Articles of organization (also known as a certificate of formation in some states) are required to set your business up as a registered legal entity with the state. Typically, each state provides its own form available for download or completion online on the secretary of state’s website.

Though information-provision requirements vary by state, the following information will likely be requested as you fill out this form:

  • Your LLC’s name.
  • Your name, address, phone number and email.
  • Your registered agent’s name, address, phone number and email.
  • The name of your LLC’s organizor (i.e., you) and a member of your LLC (if a multi-member LLC).
  • The submitter’s name, contact information and signature.
  • The date you wish your LLC to form.
  • Your LLC’s purpose.
  • The duration of your LLC (i.e., “perpetual”).
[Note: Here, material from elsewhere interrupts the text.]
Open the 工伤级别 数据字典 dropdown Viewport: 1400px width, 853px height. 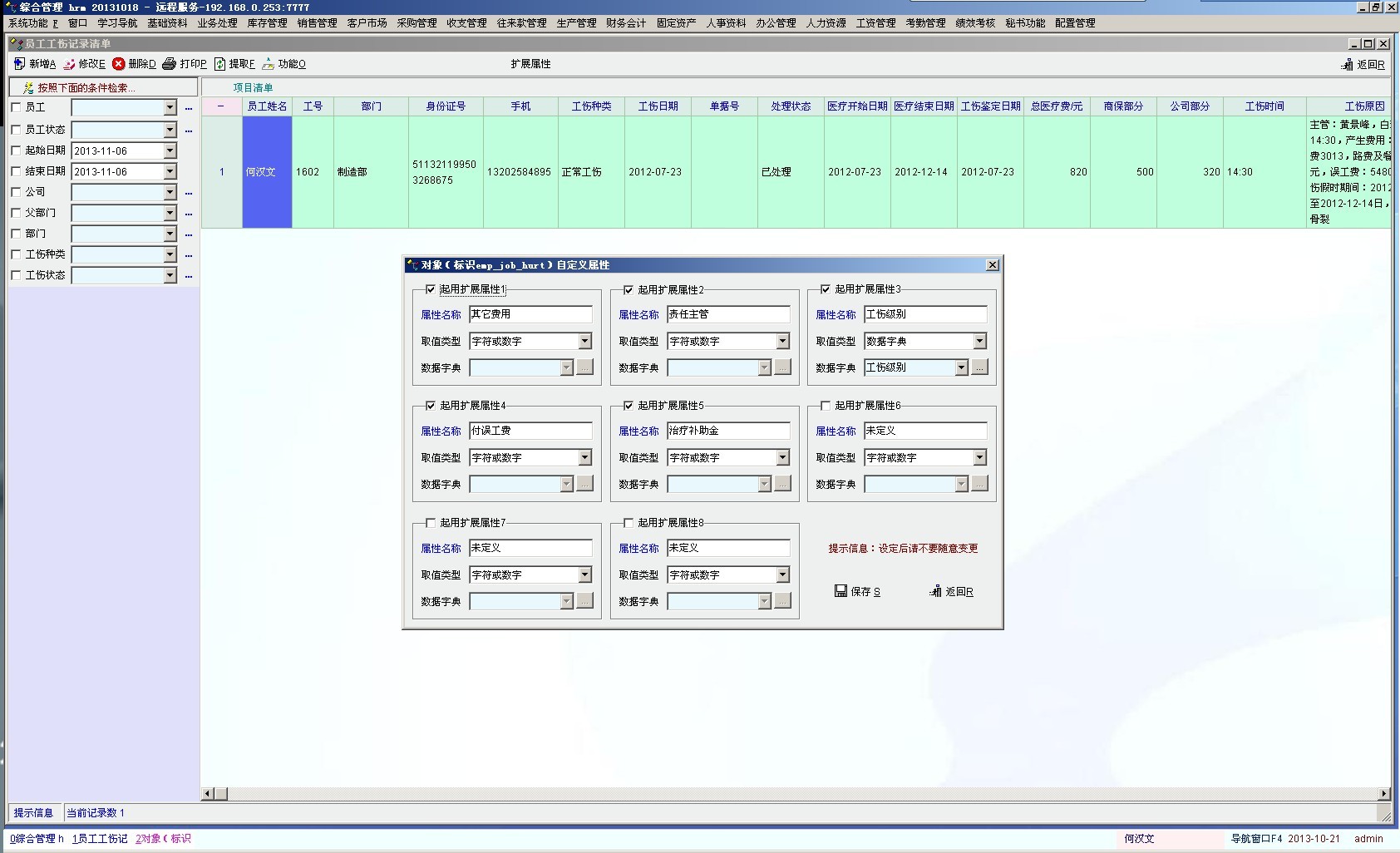(961, 367)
You will also be required to submit a filing fee. Depending on your state’s requirements, this filing fee ranges from $40 to $500. You must be prepared to either submit a check (by mail) or credit or debit card information (online) to cover this fee.

4. Submit your LLC articles of organization form

Each state has different requirements for submitting articles of organization. An LLC filing service can help you satisfy the specific requirement of the state in which you form your LLC.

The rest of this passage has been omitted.